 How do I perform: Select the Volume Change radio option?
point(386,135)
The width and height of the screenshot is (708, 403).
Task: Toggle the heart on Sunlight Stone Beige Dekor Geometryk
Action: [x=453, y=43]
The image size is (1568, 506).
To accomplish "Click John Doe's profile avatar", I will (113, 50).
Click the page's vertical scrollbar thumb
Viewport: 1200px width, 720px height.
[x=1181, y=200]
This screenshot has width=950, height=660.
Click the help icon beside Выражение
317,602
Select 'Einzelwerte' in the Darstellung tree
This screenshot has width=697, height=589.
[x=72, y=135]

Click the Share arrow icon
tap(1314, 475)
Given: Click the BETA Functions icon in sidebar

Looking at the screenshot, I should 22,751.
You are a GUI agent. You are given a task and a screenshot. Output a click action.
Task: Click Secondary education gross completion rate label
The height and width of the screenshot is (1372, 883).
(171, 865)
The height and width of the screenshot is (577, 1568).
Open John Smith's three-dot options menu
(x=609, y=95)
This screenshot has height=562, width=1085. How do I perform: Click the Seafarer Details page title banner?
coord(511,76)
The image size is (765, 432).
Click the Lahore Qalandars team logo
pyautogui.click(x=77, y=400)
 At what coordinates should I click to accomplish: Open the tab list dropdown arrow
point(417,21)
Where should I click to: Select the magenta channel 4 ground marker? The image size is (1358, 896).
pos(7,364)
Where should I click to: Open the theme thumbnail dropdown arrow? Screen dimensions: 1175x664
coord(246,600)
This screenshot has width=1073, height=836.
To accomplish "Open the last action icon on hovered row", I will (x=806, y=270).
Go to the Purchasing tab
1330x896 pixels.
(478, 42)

**EXERCISE:**
Copy every one of the rows above word for word.

**TASK SOLUTION:**
 How do I perform: Select the Volume Change radio option?
point(386,135)
The width and height of the screenshot is (708, 403).
Task: Toggle the heart on Sunlight Stone Beige Dekor Geometryk
Action: [x=453, y=43]
The image size is (1568, 506).
To accomplish "Click John Doe's profile avatar", I will (113, 50).
Click the page's vertical scrollbar thumb
Viewport: 1200px width, 720px height.
[x=1181, y=200]
This screenshot has width=950, height=660.
Click the help icon beside Выражение
317,602
Select 'Einzelwerte' in the Darstellung tree
This screenshot has width=697, height=589.
[x=72, y=135]

Click the Share arrow icon
tap(1314, 475)
Given: Click the BETA Functions icon in sidebar

Looking at the screenshot, I should 22,751.
You are a GUI agent. You are given a task and a screenshot. Output a click action.
Task: Click Secondary education gross completion rate label
The height and width of the screenshot is (1372, 883).
(171, 865)
The height and width of the screenshot is (577, 1568).
Open John Smith's three-dot options menu
(x=609, y=95)
This screenshot has height=562, width=1085. How do I perform: Click the Seafarer Details page title banner?
coord(511,76)
The image size is (765, 432).
Click the Lahore Qalandars team logo
pyautogui.click(x=77, y=400)
 At what coordinates should I click to accomplish: Open the tab list dropdown arrow
point(417,21)
Where should I click to: Select the magenta channel 4 ground marker? The image size is (1358, 896).
pos(7,364)
Where should I click to: Open the theme thumbnail dropdown arrow? Screen dimensions: 1175x664
coord(246,600)
This screenshot has width=1073, height=836.
To accomplish "Open the last action icon on hovered row", I will (x=806, y=270).
Go to the Purchasing tab
1330x896 pixels.
(478, 42)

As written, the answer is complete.